"""
.. _lrc_val_gen:

Revalidation of the laterality classification algorithms
========================================================

.. note:: This is the code to create the results! If you are interested in viewing the results, please check the
    :ref:`results report <lrc_val_results>`.

This script reproduces the validation results on TVS dataset for the laterality detection algorithms.

Performance metrics are calculated on a per-trial/per-recording basis and aggregated (mean for most metrics)
over the whole dataset.
The raw detected initial contacts and all performance metrics are saved to disk.

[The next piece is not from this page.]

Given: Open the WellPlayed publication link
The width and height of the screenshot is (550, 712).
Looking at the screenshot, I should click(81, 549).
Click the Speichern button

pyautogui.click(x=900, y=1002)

.. warning:: Before you modify and re-run this script, read through our guide on :ref:`revalidation`.
   In case you are planning to update the official results (either after a code change, or because an algorithm was
   added), contact one of the core maintainers.
   They can assist with the process.

"""

# %%
# Setting up the algorithms
# -------------------------
# We use the :class:`~mobgap.initial_contacts.pipeline.IcdEmulationPipeline` to run the algorithms.
# We create an instance of this pipeline for each algorithm we want to evaluate and store them in a dictionary.
# The key is used to identify the algorithm in the results and used as folder name to store the results.
#
# .. note:: Set up your environment variables to point to the correct paths.
#    The easiest way to do this is to create a `.env` file in the root of the repository with the following content.
#    You need the paths to the root folder of the TVS dataset `MOBGAP_TVS_DATASET_PATH` and the path where revalidation
#    results should be stored `MOBGAP_VALIDATION_DATA_PATH`.
#    The path to the cache directory `MOBGAP_CACHE_DIR_PATH` is optional, when you don't want to store the memory cache
#    in the default location.
from mobgap.laterality import LrcMcCamley, LrcUllrich
from mobgap.laterality.pipeline import LrcEmulationPipeline
from mobgap.utils.misc import get_env_var

pipelines = {
    "McCamley": LrcEmulationPipeline(LrcMcCamley()),
    "UllrichOld__ms_all": LrcEmulationPipeline(
        LrcUllrich(**LrcUllrich.PredefinedParameters.msproject_all_old)
    ),
    "UllrichOld__ms_ms": LrcEmulationPipeline(
        LrcUllrich(**LrcUllrich.PredefinedParameters.msproject_ms_old)
    ),
    "UllrichNew__ms_all": LrcEmulationPipeline(
        LrcUllrich(**LrcUllrich.PredefinedParameters.msproject_all)
    ),
}

# %%
# Setting up the dataset
# ----------------------
# We run the comparison on the Lab and the Free-Living part of the TVS dataset.
# We use the :class:`~mobgap.data.TVSFreeLivingDataset` and the :class:`~mobgap.data.TVSLabDataset` to load the data.
# Note, that we use Memory caching to speed up the loading of the data.
# We also skip the recordings where the reference data is missing.
# In both cases, we compare against the INDIP reference system as done in the original validation as well.
#
# In the evaluation, each row of the dataset is treated as a separate recording.
# Results are calculated per recording.
# Aggregated results are calculated over the whole dataset, without considering the content of the individual
# recordings.
# Depending on how you want to interpret the results, you might not want to use the aggregated results, but rather
# perform custom aggregations over the provided "single_results".
from pathlib import Path

from joblib import Memory
from mobgap import PROJECT_ROOT
from mobgap.data import TVSFreeLivingDataset, TVSLabDataset

cache_dir = Path(get_env_var("MOBGAP_CACHE_DIR_PATH", PROJECT_ROOT / ".cache"))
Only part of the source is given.